And I get that it must be frustrating to be compared to great players of the past, but that’s sort of the whole Hall of Fame thing. This is a forever thing, you know?
And, anyway, Kent should WANT to be compared to players of the past; the whole “most home runs for a second baseman” argument is probably his best one. Does Jeff Kent want only to be compared to players of his own era? If that’s the case, the voters have decided — they voted in Robbie Alomar and Craig Biggio as second basemen. Chase Utley’s got a real shot. Robinson Canó has wrecked his chances with his PED suspensions but he would have been a Hall of Famer, I think.
I guess, in the end, what I’m saying is this: There are obvious Hall of Famers. Slam dunks. I’ll be talking about this as we get rolling on the JoeBlogs Hall of Fame, but there are probably 85 or 90 slam dunk Hall of Famers in baseball history, you know, Mays, Aaron, DiMaggio, Maddux, Schmidt, Gibson, Griffey, Pujols, that sort of player.
Most of us can probably agree that Jeff Kent is not one of those players.
There are second-glance Hall of Famers, players who may not evoke that instant “Oh, wow, one of the truly greatest players ever” but upon quick reflection you realize, “Yeah, that person should be in the Hall of Fame.” Vlad Guerrero. Barry Larkin. Phil Niekro. Harmon Killebrew. Goose Gossage. That sort of player.
I don’t think Kent’s one of those guys, either.
No, he’s very much in the “borderline” class, and players in that class need something super-compelling to push them over the top. For Bert Blyleven, it was all those strikeouts and shutouts and his record in low-scoring games. For Tim Raines, it was that he reached base as often as Tony Gwynn and was perhaps the best pure base stealer ever. For Bruce Sutter, it was the way he popularized the split-fingered fastball.

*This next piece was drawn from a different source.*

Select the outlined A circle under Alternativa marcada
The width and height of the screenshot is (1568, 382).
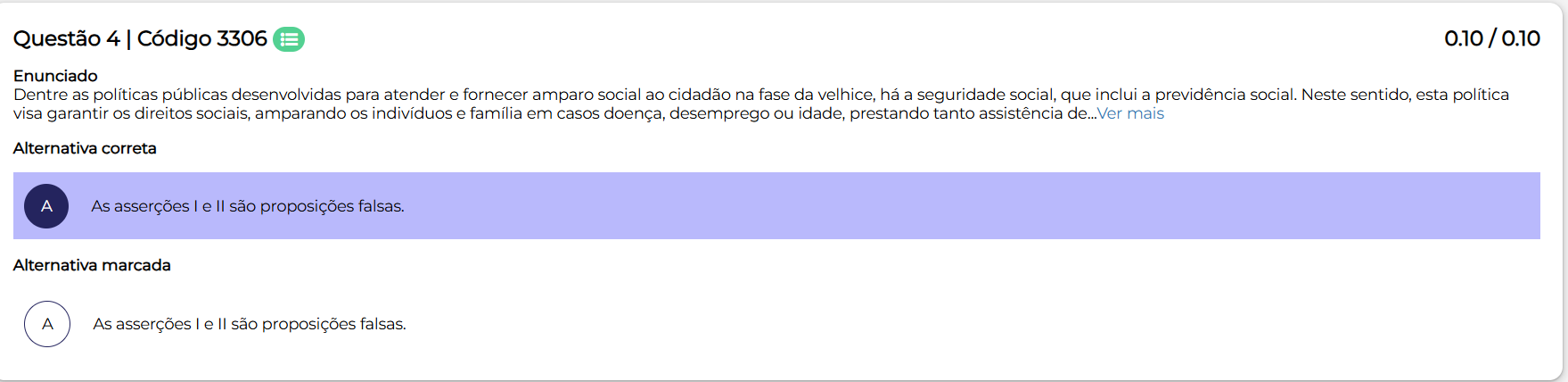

I’m sorry that the Kent supporters didn’t find that compelling something that moved the masses, but that’s no reason to lash out. Kent still has a great chance of getting elected by a veterans committee. I suspect he will, because I suspect that “most home runs by a second baseman” detail will move them more than it moved BBWAA voters.









"But calling him the best offensive second baseman ever is gaslighting at its finest. "
I think someone exaggerating their opinion on the greatness of a player is not gaslighting. There should be a more appropriate term (see below) for this so that gaslighting can be reserved for more serious forms of manipulation that question someone's sanity. The latter is abusive, manipulative, and evil, while the former is just plain ol' blowharding, windbagging, and/or ridiculousness.
I'm not sure that Scott Rolen is really HOF-worthy or if he just benefited from a weak field this year (honestly, I'm a casual enough fan that my reaction on hearing he was elected was, "Who?"). But y'know what? After hearing Rolen's amazingly humble reaction to getting in and Kent's not-so-humble reaction to not getting in, I'm happy it was Rolen.